His common sense told him to wait until the DNA results came back. That she might be a trickster, or a nutcase.

Still, he had no plans for the weekend. The palatial Hollywood Hills home he shared with his mother and with Andrew’s family would be empty tomorrow.

Andrew and his wife, Cindi, were taking their children to their vacation cottage in Redondo Beach. Grace Menton, who headed a charitable committee that was sponsoring a dinner and evening at the opera, planned to work hard behind the scenes at that event.

Hugh would be alone. What harm could it do to drive by Mercy Canyon and see where Meg and Dana Avery lived?

Hugh could almost hear his brother warning of possible legal entanglements. There was no need to announce his presence or get involved in any way, however.

As he finished his notes for the evening, he knew he was going to make the trip. If nothing else, it might help him get this woman out of his system.

“NO, I’M NOT SURE it’s him. I mean, I was sure at first, but every day I wonder if I wasn’t imagining the resemblance,” Meg admitted as she awaited her turn at the bowling alley on Saturday.

“It sure looked like Joe in the picture,” said Rosa Mendez, blowing the steam off her cup of coffee. In her early forties, she maintained a trim figure in shorts and a sleeveless blouse.

“Well, I’ve got an old picture of me that looks like Dolly Parton,” said Judy Hartman. Away from work, she wore her long blond hair full and curly, with the help of regular visits to Rosa’s beauty salon. “That doesn’t mean I can sing.”

“That doctor isn’t Joe,” Ramon said from his seat at the scoring table. “Come on. Some big-shot pediatrician worked at the cafe for a year and a half? I don’t believe it.”

“Anybody notice I just got a spare?” asked Sam Hartman, rejoining them.

“Way to go!” cheered Ramon.

As on most Saturdays, the group of friends had met at 11:00 a.m. at Mercy Lanes, next to the Back Door Cafe. The Hartmans were the best players, but everyone enjoyed the fun and the companionship.

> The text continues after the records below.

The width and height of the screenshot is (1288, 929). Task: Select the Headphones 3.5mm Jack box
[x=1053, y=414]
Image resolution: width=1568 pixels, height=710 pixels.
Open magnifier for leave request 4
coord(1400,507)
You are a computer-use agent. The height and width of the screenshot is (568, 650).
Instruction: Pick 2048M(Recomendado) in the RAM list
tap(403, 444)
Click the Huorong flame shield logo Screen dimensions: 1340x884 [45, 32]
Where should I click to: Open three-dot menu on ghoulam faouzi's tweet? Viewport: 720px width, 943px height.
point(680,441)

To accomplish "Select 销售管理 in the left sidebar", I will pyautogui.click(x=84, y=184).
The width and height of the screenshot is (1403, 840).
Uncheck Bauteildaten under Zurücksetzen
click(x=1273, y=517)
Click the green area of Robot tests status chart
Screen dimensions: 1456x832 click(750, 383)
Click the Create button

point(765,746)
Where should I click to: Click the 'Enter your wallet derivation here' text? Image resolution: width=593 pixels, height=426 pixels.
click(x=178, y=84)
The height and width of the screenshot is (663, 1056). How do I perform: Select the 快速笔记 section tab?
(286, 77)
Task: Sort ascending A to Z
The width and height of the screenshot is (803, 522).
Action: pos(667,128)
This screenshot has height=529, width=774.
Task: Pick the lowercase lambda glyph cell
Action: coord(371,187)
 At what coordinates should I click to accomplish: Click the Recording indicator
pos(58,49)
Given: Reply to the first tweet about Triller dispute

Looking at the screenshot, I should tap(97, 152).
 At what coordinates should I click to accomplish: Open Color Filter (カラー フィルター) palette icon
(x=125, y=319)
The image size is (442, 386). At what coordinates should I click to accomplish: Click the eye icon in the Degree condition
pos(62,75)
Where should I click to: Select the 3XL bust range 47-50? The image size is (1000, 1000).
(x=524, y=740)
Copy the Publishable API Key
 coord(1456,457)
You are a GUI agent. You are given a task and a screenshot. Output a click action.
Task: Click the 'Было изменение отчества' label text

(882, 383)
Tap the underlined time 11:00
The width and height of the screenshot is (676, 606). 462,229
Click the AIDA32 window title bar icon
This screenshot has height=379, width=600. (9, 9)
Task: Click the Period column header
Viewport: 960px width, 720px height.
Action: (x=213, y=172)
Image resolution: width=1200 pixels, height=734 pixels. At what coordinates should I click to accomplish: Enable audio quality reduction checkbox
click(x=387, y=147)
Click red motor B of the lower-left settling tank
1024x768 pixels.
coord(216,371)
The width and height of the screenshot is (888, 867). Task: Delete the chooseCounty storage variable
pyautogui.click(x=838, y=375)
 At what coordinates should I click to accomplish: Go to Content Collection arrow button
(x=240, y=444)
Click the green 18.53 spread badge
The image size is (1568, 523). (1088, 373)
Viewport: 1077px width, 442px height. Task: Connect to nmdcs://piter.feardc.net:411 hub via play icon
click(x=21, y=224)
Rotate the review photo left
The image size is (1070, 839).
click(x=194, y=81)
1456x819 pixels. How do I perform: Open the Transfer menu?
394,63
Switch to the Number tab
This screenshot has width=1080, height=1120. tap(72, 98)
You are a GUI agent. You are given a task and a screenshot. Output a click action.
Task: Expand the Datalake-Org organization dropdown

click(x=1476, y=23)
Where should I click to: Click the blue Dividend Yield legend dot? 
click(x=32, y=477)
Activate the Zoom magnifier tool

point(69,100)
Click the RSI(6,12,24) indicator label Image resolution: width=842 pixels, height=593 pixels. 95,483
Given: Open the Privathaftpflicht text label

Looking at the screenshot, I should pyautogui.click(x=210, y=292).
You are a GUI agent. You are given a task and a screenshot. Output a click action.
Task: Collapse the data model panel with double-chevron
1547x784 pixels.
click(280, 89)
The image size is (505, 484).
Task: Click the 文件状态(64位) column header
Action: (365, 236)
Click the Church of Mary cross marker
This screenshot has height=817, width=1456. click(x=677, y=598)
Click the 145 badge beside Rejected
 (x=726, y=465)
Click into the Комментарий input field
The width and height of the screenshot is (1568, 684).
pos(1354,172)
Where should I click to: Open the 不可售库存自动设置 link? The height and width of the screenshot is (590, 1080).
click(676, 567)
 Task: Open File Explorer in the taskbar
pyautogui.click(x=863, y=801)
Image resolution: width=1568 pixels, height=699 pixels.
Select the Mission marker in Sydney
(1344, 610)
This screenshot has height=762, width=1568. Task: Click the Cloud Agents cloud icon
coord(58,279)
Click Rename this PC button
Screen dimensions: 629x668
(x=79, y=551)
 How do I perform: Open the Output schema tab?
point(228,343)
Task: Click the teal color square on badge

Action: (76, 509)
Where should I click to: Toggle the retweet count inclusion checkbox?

The youngsters with them—the Hartmans’ sixteen-year-old son and the Mendezes’ three kids, who ranged from seventeen to twenty-one—formed their own group a few lanes away. Otherwise, the alley was empty except for a cluster of people around the videogames in back.

“If you’re not sure it’s him, what are you going to do?” Judy asked Meg.

“She’s going to play. It’s her turn.” Sam reached for his soft drink.

Glad to escape Judy’s question, Meg hurried to retrieve her ball. She didn’t know what she was going to do about Hugh Menton. She almost hoped the DNA test came back negative so she wouldn’t have to decide.

Life without Joe had settled into a comfortable if sometimes lonely pattern. She enjoyed times like today, when she could chitchat and bowl while Dana played at their next-door neighbor’s trailer.

If Hugh did turn out to be Joe, he might disrupt her entire existence. While he wasn’t likely to claim Meg as his wife, he might insist on spending time with Dana. Maybe even want her to live with him.

Grimly, she stared at the lane in front of her. No way would she give up her daughter! Angrily, Meg rolled the ball.

With a whump, it hit the gutter. Whistles and catcalls erupted behind her.

“Get your mind out of the gutter, girl!” called Rosa.

Darn. The man was messing with her bowling game. When the ball came back, Meg focused, started forward and rolled again.